— TASK —
Although the data below contains pictures, output only the lines between those holding "You are a computer-use" and "Task: Enable the Auto Live Link button", inclusive, exactly and without those pictures.

— SUPPLIED MATERIAL —
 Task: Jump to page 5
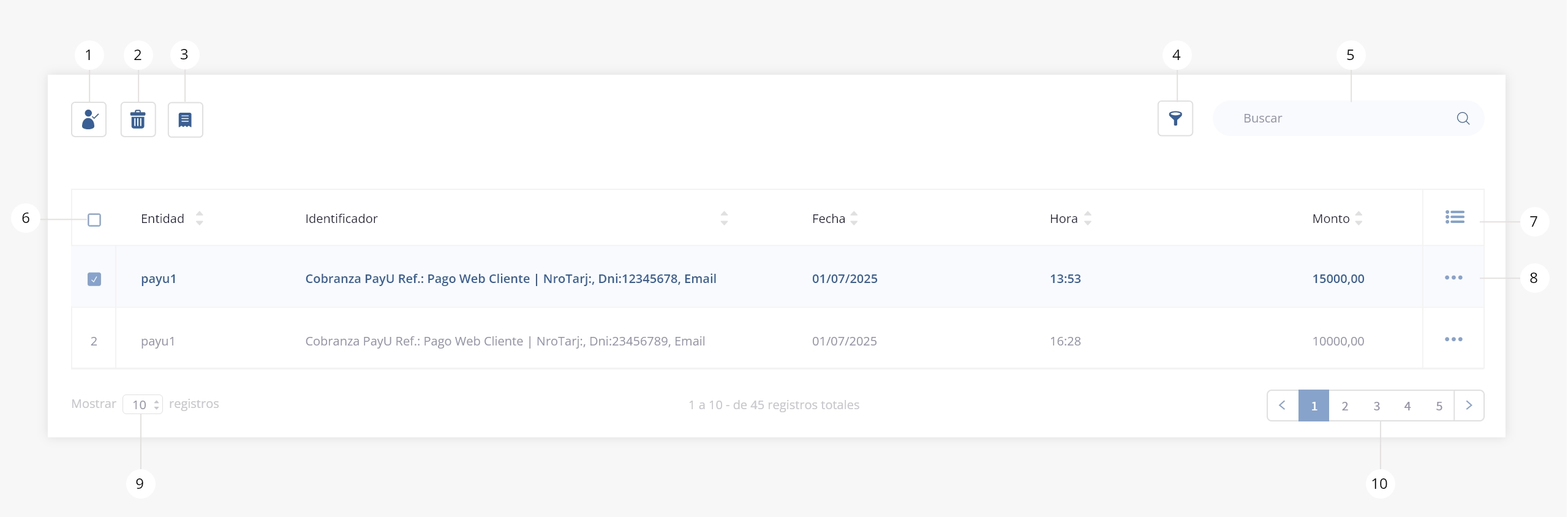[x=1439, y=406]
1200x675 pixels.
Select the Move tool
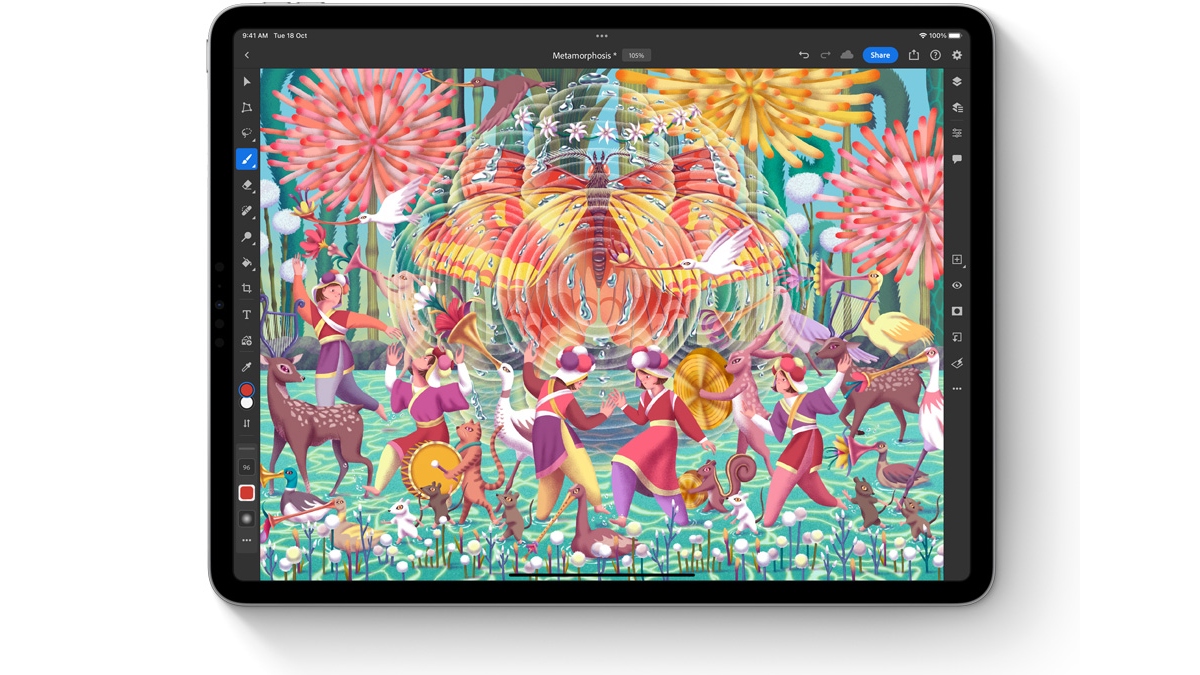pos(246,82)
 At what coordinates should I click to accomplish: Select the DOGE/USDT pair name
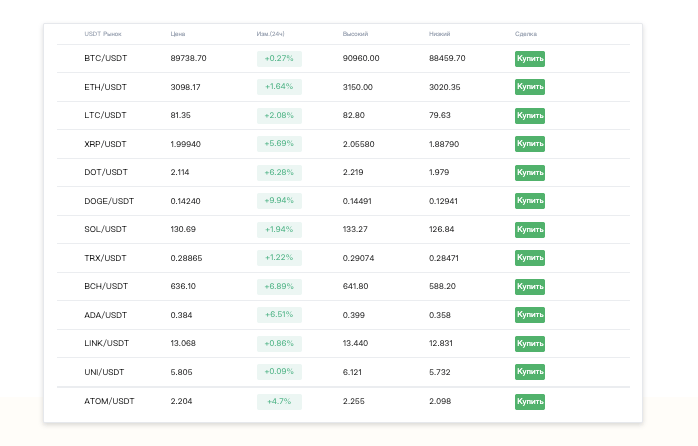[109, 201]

--

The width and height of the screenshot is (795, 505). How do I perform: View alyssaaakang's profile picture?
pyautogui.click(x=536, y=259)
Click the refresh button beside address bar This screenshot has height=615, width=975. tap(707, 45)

==

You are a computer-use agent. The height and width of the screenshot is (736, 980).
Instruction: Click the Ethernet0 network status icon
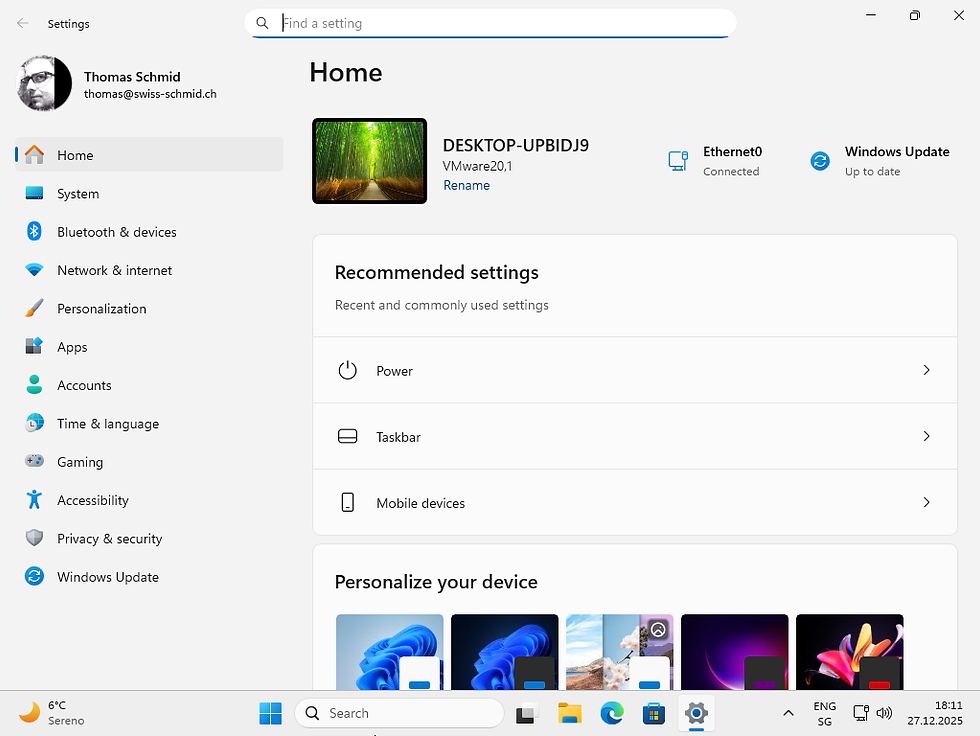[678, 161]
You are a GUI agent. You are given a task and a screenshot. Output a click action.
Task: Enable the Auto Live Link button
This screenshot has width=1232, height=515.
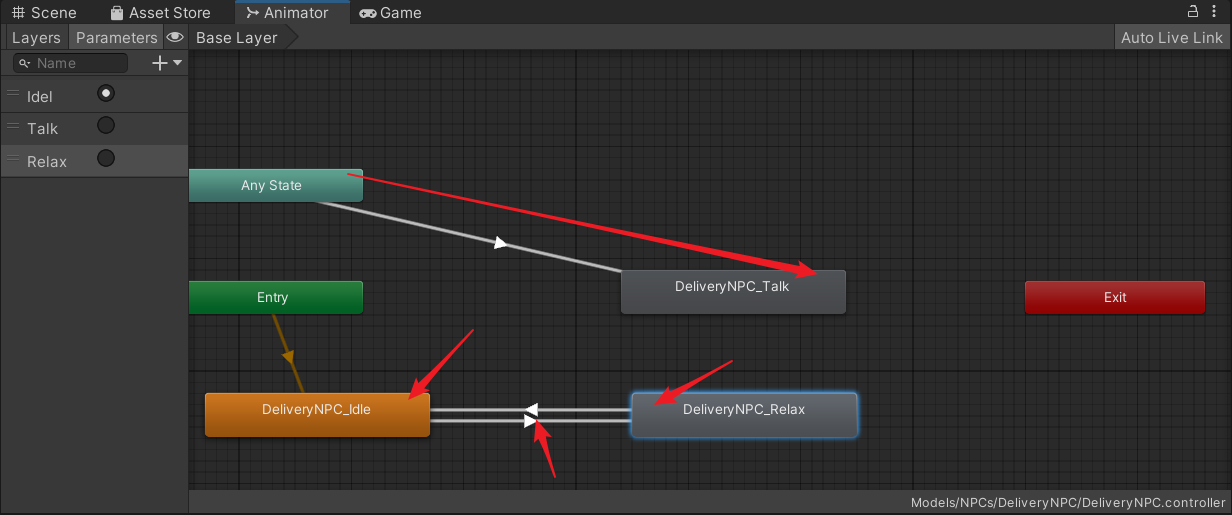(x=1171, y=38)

— EXERCISE OUTPUT —
You are a computer-use agent. The height and width of the screenshot is (736, 980).
Instruction: Click the Ethernet0 network status icon
[678, 161]
You are a GUI agent. You are given a task and a screenshot. Output a click action.
Task: Enable the Auto Live Link button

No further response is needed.